>>122630810This. Everyone acts like being a Samurai is cool until you put a black guy in the role, then suddenly the whole "total submission to the will of your lord" thing is icky because every example of servitude in history now has to be filtered through "muh american slavery."
Yasuke certainly didn't become a more liberated, free individual going from the servant of a missionary to the samurai of a powerful warlord, but he did gain quite a bit of agency. A samurai may be an instrument who's idealized form is total obedience and loyalty to one's lord, but being recognized as one of the men in Japan allowed to carry a weapon mean Yasuke could have very well run around decapitating villagers for small slights if he really wanted and not really faced any consequences. Not saying he did that, just that being a Samurai isn't so cut and dry as "DO WHATEVER YOU WANT" or "YOU ARE A SOULLESS VESSEL OF OUR LORDS WILL."

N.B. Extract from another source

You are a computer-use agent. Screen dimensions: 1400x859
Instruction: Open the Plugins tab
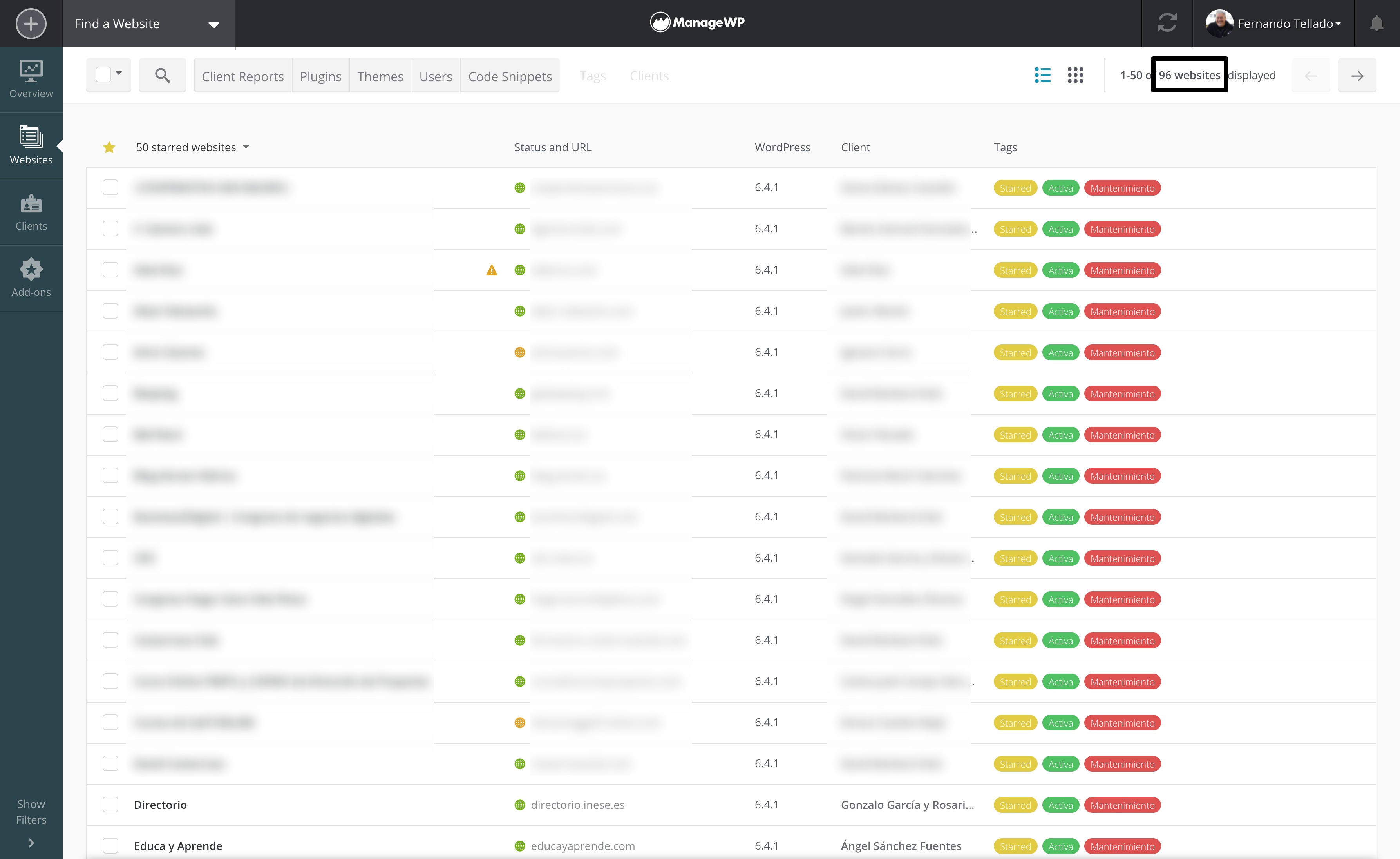point(320,76)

It's why the concept is so fascinating to me. What would it have been like to go from a world you've only just come to understand in the eyes of a black man in a white world, to a world no black man had ever seen before?
To become a retainer, a samurai, and be both a man capable of exercising unprecedented authority, while being expected to offer up your life wholeheartedly to the man you serve, in a place that has never seen anyone like you before? That's an experience that can only happen once in history, and it's why people are so enamored with the story of Yasuke.